Um dos principais erros que se pode cometer ao se interpretar o conhecimento no campo da moralidade é querer tomá-lo como um conhecimento de tudo ou nada, isto é, ou se saberia absoluta ou infalivelmente o que é certo e errado, bom e mau, justo e injusto em cada situação cotidiana, ou se teria que decidir o que fazer ou como viver de forma puramente subjetiva, sem poder contas com nenhum critério normativo objetivamente garantido para auxiliar nas deliberações morais cotidianas. Creio que essa maneira de abordar a questão encobre a própria especificidade da ética que, como já dizia Aristóteles, corretamente, não pode ser considerada com o mesmo grau de exatidão que a matemática e a física, mas, ainda assim, pode ser classificada sob o domínio da ciência, mesmo que da ciência prática. Essa especifidade revelaria que a ética é um tipo de conhecimento cercado por diversidade de opiniões e incertezas sobre o bom e o justo, mas que pode auxiliar os indivíduos a melhor decidir em casos complexos e agir de forma apropriada, que seria a virtuosa, em razão de ela indicar a verdade de forma aproximada e em linhas gerais, estando esse conhecimento ligado intrinsicamente à experiência dos agentes.

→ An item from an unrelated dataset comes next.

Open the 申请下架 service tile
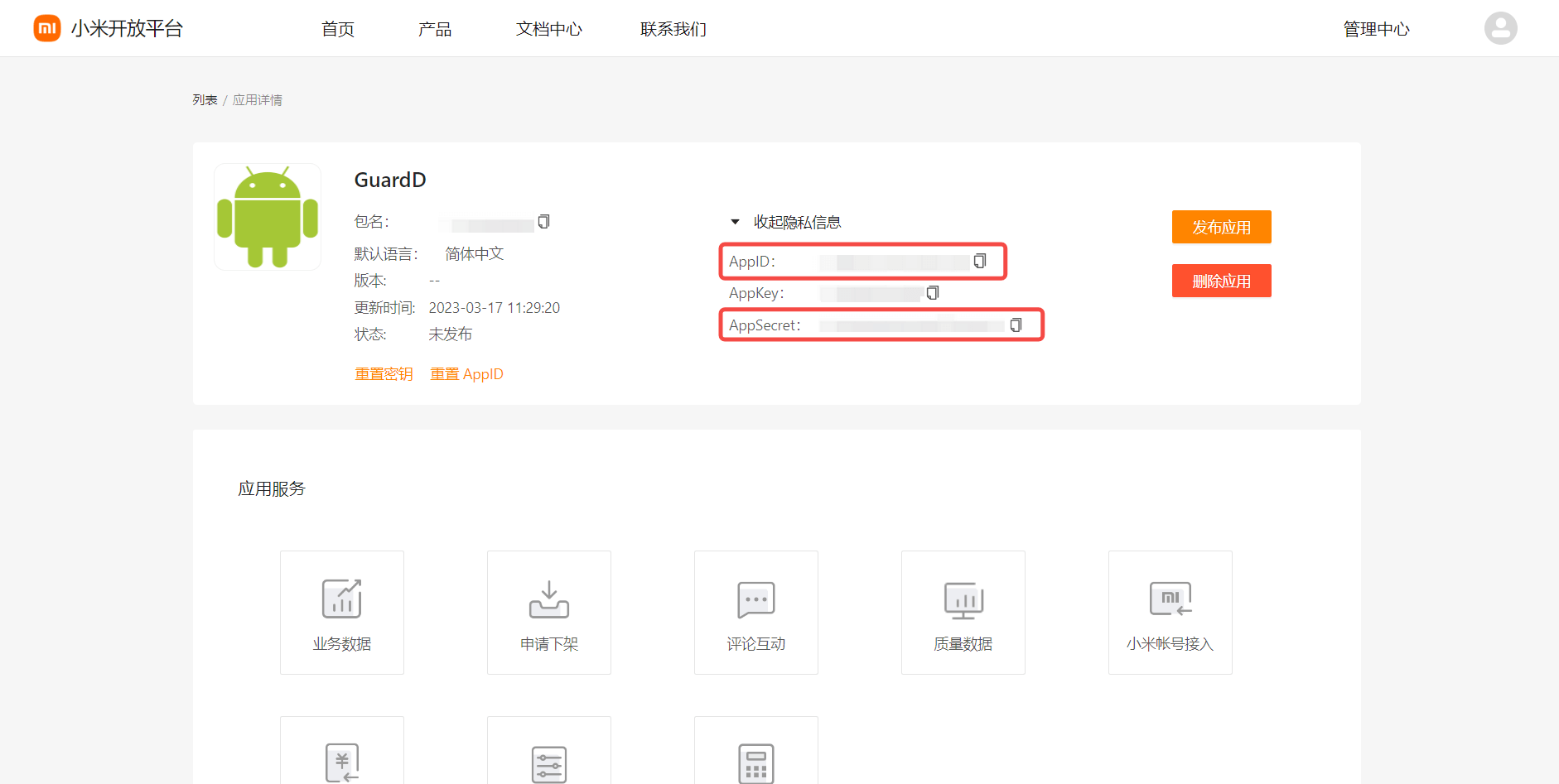 click(x=548, y=613)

Em Nicomachean Ethics, Aristóteles exemplificaria essa complexidade ética dizendo que a coragem e a riqueza são tomadas geralmente como bens, mas que há casos de pessoas que pereceram devido a elas. Assim, já poderia ser tomado como um tipo de conhecimento o saber de que a coragem e a riqueza são bens geralmente, mas que não são bens quando forem prejudiciais aos agentes.

Esse exemplo já mostra que o conhecimento moral pode incluir princípios tanto gerais quanto universais, bem como a experiência particular dos agentes. Por exemplo, pode incluir princípios morais generalizantes que informariam que a coragem é um bem geralmente, isto é, na maior parte das vezes. E, também, poderia contas com a experiência de um sujeito particular que pereceu por causa da coragem, talvez em certo conflito ou ameaça, além de poder contar, igualmente, com um princípio universal que diria que a coragem não é um bem quando for prejudicial ao sujeito. De posse desses princípios morais e da experiência, além de contar com uma capacidade deliberativa para pesar as diversas razões identificadas em um caso e escolher o melhor curso de ação, que seria aquele que realizaria o fim bom, o agente poderia decidir agir de forma corajosa, por exemplo, mesmo com o risco existente de ela ser prejudicial, mas pesando as razões adequadamente, nas circunstâncias específicas que caracterizam uma deliberação particular.